A simpler approach would be to reduce the number of queues. We only need one work queue and one result queue. Each of these would need to be synchronized, of course, because multiple threads would manipulate them at the same time. The worker threads are now much simpler. They read from the work queue and write to the output queue. The threads that copied from the individual output queues to the master output queue are now gone. This leaves us with N+2 threads and 2 queues.

This design is less flexible, but it is much easier to understand and maintain. It also makes better use of concurrency. Each worker thread processes one piece of work from the queue at a time. If it finishes its work early, it can get a new chunk from the work queue. The only time a worker thread will not be able to get more work is when all of the work is done or in process. In the original approach, a thread could finish all of its work while the other threads still had items waiting in their queues. This thread is now left idle, even though there is work to be done.

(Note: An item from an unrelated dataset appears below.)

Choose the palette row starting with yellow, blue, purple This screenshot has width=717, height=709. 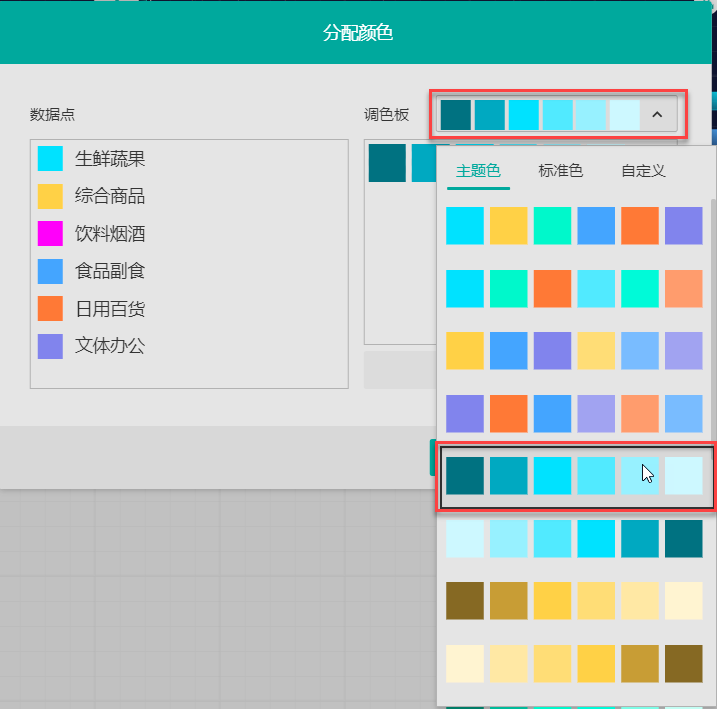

The real irony of this, is that the original design was actually configured to only place one work item at a time in the individual work queues. This means that the extra flexibility was not being used for the case we examined. The extra mechanisms and flexibility made the code more complicated with absolutely no benefit.

Redundant Work

Another mistake I see in multithreaded code is in having multiple threads doing exactly the same work. I don't mean doing the same work on different data, I mean doing the same work. Obviously, if one thread repeats the work done by another thread we've reduced the efficiency of our application.

Asynchronous I/O is one place where I often see this problem. In most cases, I see it as unnecessary overhead because the user code ends up duplicating part of the work that the OS has already done. The OS

1. determines that a piece of I/O has completed,
2. finds the thread that has to process the work
3. and wakes up that thread.

The thread then

1. looks at the information it is responsible for
2. determines which of the outstanding I/O operations has now completed
3. processes the I/O

The first two steps just repeat work that the OS has already done.

While this approach is necessary in the OS kernel or in some embedded systems code, it seems to be redundant when dealing with user-level code. I have seen many arguments for asynchronous I/O in user programs, but I have not yet been convinced.

Summary

This essay turned out to be longer than I intended. Explaining simplicity is harder than it looks. As I said in the beginning,

Simple multithreaded code works better than complex multithreaded code.

Keeping this in mind and striving for simplicity in each thread will make your multithreaded code easier to get right and to maintain.